[Input data — start]

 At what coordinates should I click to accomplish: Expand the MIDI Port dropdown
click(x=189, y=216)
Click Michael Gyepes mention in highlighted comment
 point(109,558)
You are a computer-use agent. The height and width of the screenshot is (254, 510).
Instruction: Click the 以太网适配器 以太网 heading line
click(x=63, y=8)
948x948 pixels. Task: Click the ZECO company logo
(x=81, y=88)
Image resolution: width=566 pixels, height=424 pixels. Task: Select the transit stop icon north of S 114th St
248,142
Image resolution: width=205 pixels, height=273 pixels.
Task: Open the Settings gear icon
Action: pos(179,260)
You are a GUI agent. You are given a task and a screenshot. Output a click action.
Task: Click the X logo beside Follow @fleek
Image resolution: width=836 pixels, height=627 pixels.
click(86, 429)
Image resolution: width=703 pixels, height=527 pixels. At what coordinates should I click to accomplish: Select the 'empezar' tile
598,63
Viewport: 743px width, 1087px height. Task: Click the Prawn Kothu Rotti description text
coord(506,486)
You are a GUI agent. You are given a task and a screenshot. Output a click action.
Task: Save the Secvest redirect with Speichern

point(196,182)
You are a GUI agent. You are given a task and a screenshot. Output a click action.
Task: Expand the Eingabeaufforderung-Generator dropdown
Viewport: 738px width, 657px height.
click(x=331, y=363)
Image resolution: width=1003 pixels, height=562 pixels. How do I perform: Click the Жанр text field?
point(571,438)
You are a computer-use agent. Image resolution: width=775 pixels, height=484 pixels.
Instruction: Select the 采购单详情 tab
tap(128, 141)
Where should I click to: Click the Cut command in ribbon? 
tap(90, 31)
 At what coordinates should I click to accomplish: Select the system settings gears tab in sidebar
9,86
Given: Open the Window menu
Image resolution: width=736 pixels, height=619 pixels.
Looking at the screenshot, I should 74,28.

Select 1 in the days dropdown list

[Input data — finish]

▶ _What is required_
Transcribe all of the data, keeping every line identical.

▶ _Response area_
 At what coordinates should I click to accomplish: Expand the MIDI Port dropdown
click(x=189, y=216)
Click Michael Gyepes mention in highlighted comment
 point(109,558)
You are a computer-use agent. The height and width of the screenshot is (254, 510).
Instruction: Click the 以太网适配器 以太网 heading line
click(x=63, y=8)
948x948 pixels. Task: Click the ZECO company logo
(x=81, y=88)
Image resolution: width=566 pixels, height=424 pixels. Task: Select the transit stop icon north of S 114th St
248,142
Image resolution: width=205 pixels, height=273 pixels.
Task: Open the Settings gear icon
Action: pos(179,260)
You are a GUI agent. You are given a task and a screenshot. Output a click action.
Task: Click the X logo beside Follow @fleek
Image resolution: width=836 pixels, height=627 pixels.
click(86, 429)
Image resolution: width=703 pixels, height=527 pixels. At what coordinates should I click to accomplish: Select the 'empezar' tile
598,63
Viewport: 743px width, 1087px height. Task: Click the Prawn Kothu Rotti description text
coord(506,486)
You are a GUI agent. You are given a task and a screenshot. Output a click action.
Task: Save the Secvest redirect with Speichern

point(196,182)
You are a GUI agent. You are given a task and a screenshot. Output a click action.
Task: Expand the Eingabeaufforderung-Generator dropdown
Viewport: 738px width, 657px height.
click(x=331, y=363)
Image resolution: width=1003 pixels, height=562 pixels. How do I perform: Click the Жанр text field?
point(571,438)
You are a computer-use agent. Image resolution: width=775 pixels, height=484 pixels.
Instruction: Select the 采购单详情 tab
tap(128, 141)
Where should I click to: Click the Cut command in ribbon? 
tap(90, 31)
 At what coordinates should I click to accomplish: Select the system settings gears tab in sidebar
9,86
Given: Open the Window menu
Image resolution: width=736 pixels, height=619 pixels.
Looking at the screenshot, I should 74,28.

Select 1 in the days dropdown list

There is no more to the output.